Justement, voici que C.F. est heurté par un homme, râblé, de taille moyenne, vêtu d’une veste de chasse aux poches énormes et fumant la pipe (L’homme, évidemment, pas la veste.)…
– Constantin des Saussaies, s’exclame-t-il. Toi ici ? Quelle surprise !
D’un air hésitant, l’autre l’inspecte :
– Cyrille, bon sang ! Ton vieux et toujours jeune camarade de l’avant-dernier banc à droite, à l’ENA , juste devant ce garçon-fille , qui, que…
– Mais oui : bien sûr, Cyrille ! Cyrille Fontdeverge, en personne et en os ! Où ai-je la tête ? Et, puisque, par un heureux détour, la conversation vient sur le sujet, j’en suis à me demander si, justement, je ne hantais pas ce coin perdu dans l’espoir, hélas cruellement déçu, de t’y rencontrer.
– Cruellement, mon bon : pas tant que ça, puisque voilà qui est fait.
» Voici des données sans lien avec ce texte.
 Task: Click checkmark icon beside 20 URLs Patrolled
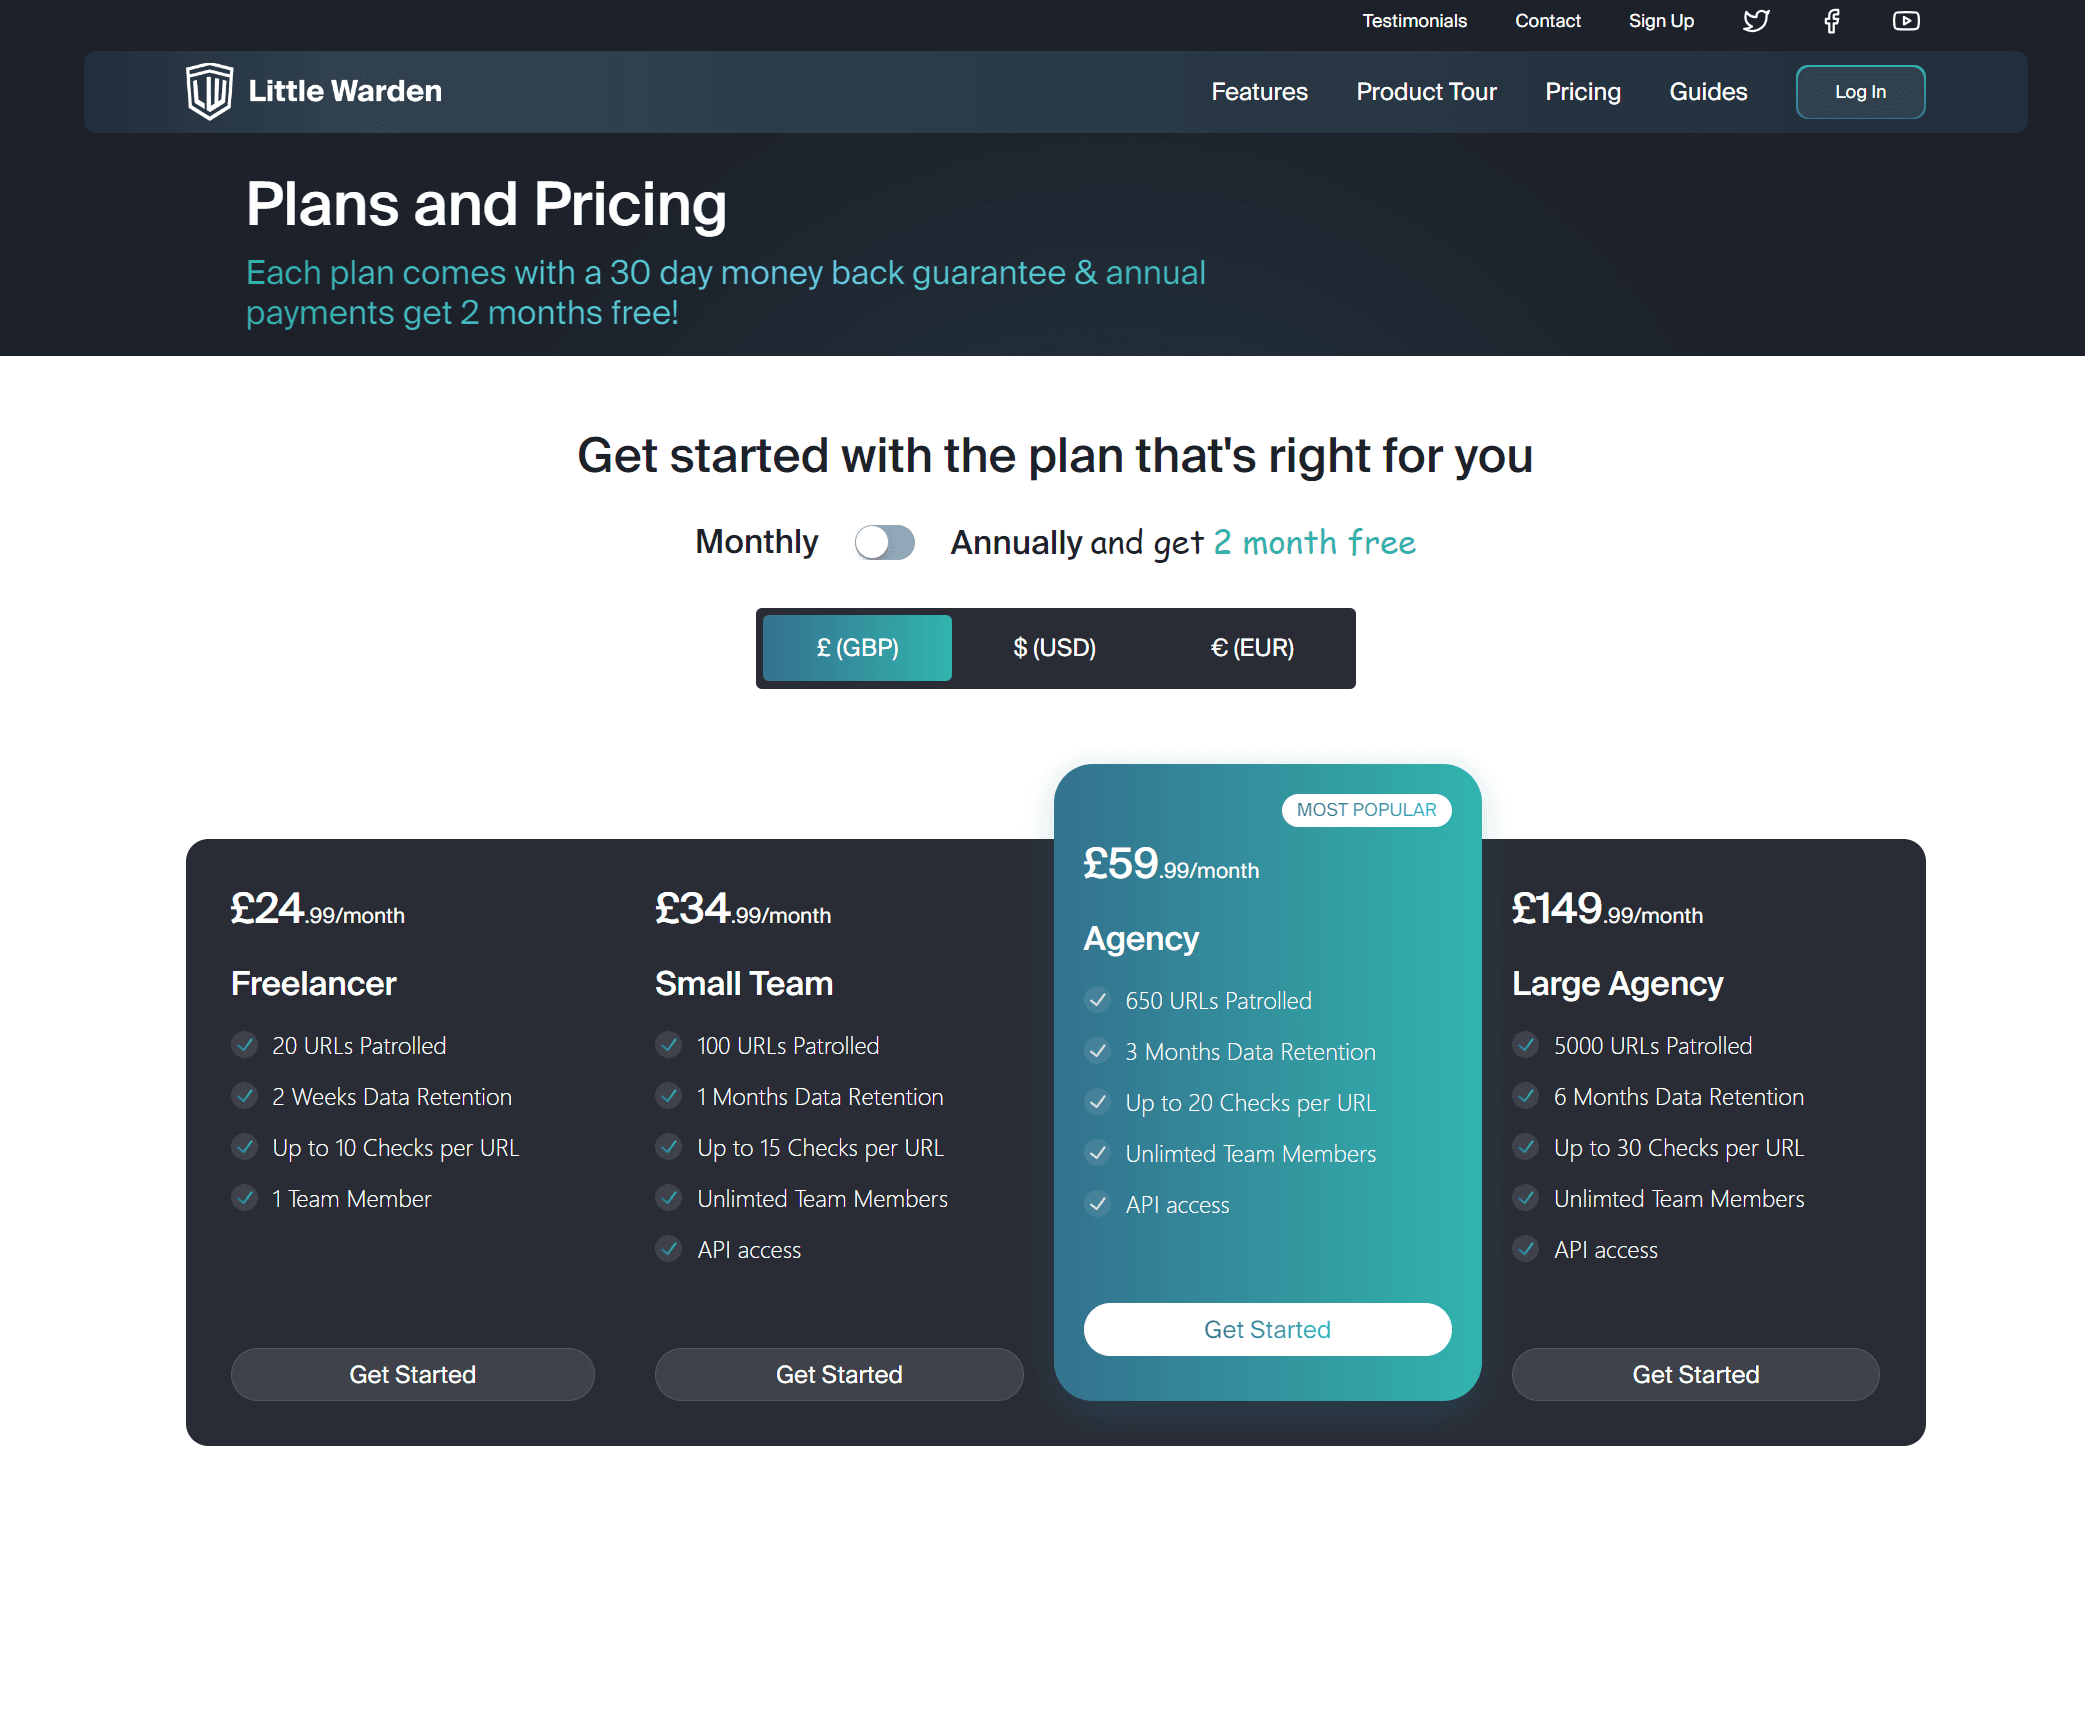tap(245, 1045)
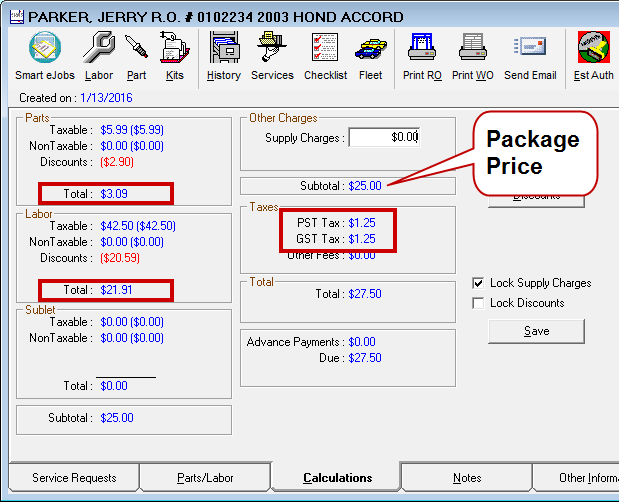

Et bien fait, ajouterai-je. Ah, nostalgie ! Viens, courons devant un verre ranimer la flamme vacillante d’une amitié vénérable, fondée sur le respect et l’estime mutuels (Là, entre nous, dans la griserie des retrouvailles, il en rajoutait.) !
Il emmène son compagnon jusqu’à un bistrot auvergnat, où, si l’on se fie aux apparences, il daigne avoir quelques habitudes, dont celle de s’asseoir et de consommer à l’œil (Organe qui, alors, par le même petit miracle éminemment sympathique que nous venons d’observer sur le marché, divinement s’adoucit.). Le patron du troquet, plus auvergnat que permis, s’empresse de lui libérer une table, non sans en avoir délogé François Chiracpin de la Jospidur, qui s’empiffrait de rillettes en compagnie de la non moins riante Vanilla Paradis, de passer un pesticide sur ladite table, préalablement torchonnée, de la charger de bouquets de fleurs, de vaporiser sur lesdits un déodorant anti-gomina prestement empletté à la droguerie voisine, et ainsi de suite…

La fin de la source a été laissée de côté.